SOURCE EXCERPT:
[Begin]
What's The Price of Your Dreams ? MAKE THE GAME WINNABLE

  • “There is only one thing that makes a dream impossible to achieve: the fear of failure.”  -Paulo Coelho
  • You win by living on your own terms–as well and as fully as you can, for as long as you can.
  • If you’re chasing someone else’s goal, you always lose.
  • Most people overestimate what they can do in a year, and they massively underestimate what they can accomplish in a decade or two.

A Few Things About Risk

People have an amazing ability to discount risks that threaten their livelihood. That’s dangerous because people who should be the most experienced experts in a field may be the least able to objectively assess their industry.

Risk has a lot to do with culture. Europeans and Canadians are generally wary of the stock market. For Americans, it’s a pastime. The French prefer raw milk. Americans are warned against it. Canadians are banned from it. Europeans are terrified of nuclear exposure. Americans couldn’t care less. Walk through an international airport and you’ll see one person wearing a face mask to prevent the spread of illness and another letting their kid crawl on the floor. Everyone wants to believe they’re thinking objectively, but most of the time you’re just reflecting the cultural norms of where you were born.
[End]
DATA:
[Begin]
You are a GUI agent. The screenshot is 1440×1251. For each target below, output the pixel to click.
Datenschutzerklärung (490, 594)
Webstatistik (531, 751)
[End]
WRITTEN INSTRUCTION 1:
According to the excerpt on dreams and risk, why is people's ability to discount risks that threaten their livelihood dangerous?
WRITTEN INSTRUCTION 2:
Copy the excerpt on dreams and risk word for word from "People have an" to "you were born.".

FINISHED ANSWER 1:
It means that the people who should be the most experienced experts in a field may be the least able to assess their industry objectively.

FINISHED ANSWER 2:
People have an amazing ability to discount risks that threaten their livelihood. That’s dangerous because people who should be the most experienced experts in a field may be the least able to objectively assess their industry.

Risk has a lot to do with culture. Europeans and Canadians are generally wary of the stock market. For Americans, it’s a pastime. The French prefer raw milk. Americans are warned against it. Canadians are banned from it. Europeans are terrified of nuclear exposure. Americans couldn’t care less. Walk through an international airport and you’ll see one person wearing a face mask to prevent the spread of illness and another letting their kid crawl on the floor. Everyone wants to believe they’re thinking objectively, but most of the time you’re just reflecting the cultural norms of where you were born.